Jest to po prostu kwestia autorytetu.
Samopoczucie kapitana – rzecz tak niezwykle istotna w życiu każdej drużyny piłkarskiej – było coraz lepsze. Rychło nadciągnęła spocona banda przeciwników i można było przystąpić do rozgrywki.
I wtedy to się stało.
– Kapitanie – odezwał się Walenty Oracabessa, podciągając gatki, które miały trochę za luźną gumkę. – Przyjechała Staszka. Powiedziała, że może tu wpadnie zobaczyć, jak mi idzie.
Józef Pałys poczuł w jednej chwili straszne bicie serca.

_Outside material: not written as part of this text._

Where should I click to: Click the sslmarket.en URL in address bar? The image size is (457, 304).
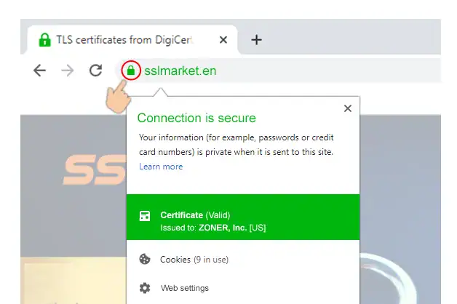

Staszka! Trolla! Jest tutaj!
Miała wrócić najwcześniej jesienią. Leczyła się w Niemczech. A on ją uwielbiał i nie mógł się doczekać jej powrotu.
Stwierdził, że serce wali mu w gardle z wrażenia, że trzęsą mu się ręce, ale – co najgorsze! – także i kolana. Kolana!!! – Przed meczem!
Musiał usiąść na moment, żeby jakoś dojść ze sobą do ładu. Oburącz objął się za nogi i zaczął je energicznie masować.
Walenty spojrzał na niego ze zdziwieniem, bo drużyna zza Cytadeli rozproszyła się już po boisku, zaś sędzia-dubler zasiadł na swoim turystycznym stołeczku i raźno trenował gwizdanie na trzy różne sposoby.
– Co, nie gramy?
– Dalej, Pałys! – wrzasnął od bramki kapitan przeciwników. – Co jest, wymiękasz?
– Chwilę! – odkrzyknął, rozcierając kolana.
– Noga? – spytał ze zrozumieniem Jarek Dziuba, podchodząc bliżej i kucając obok niego. – Która?
Józef Pałys zwrócił się nagle do Walentego:
– Jest zdrowa?
– Wygląda, że tak – odparł mały Oracabessa, pochylając się troskliwie. – A co, skręciłeś?
– Ja? Gdzie miałem skręcić?
– Nie wiem gdzie. Może jak zbiegałeś z górki.
– Miałem skręcić, jak zbiegałem?
– Pałys, co jest z tobą?! – wrzasnął znów z oddali przeciwnik.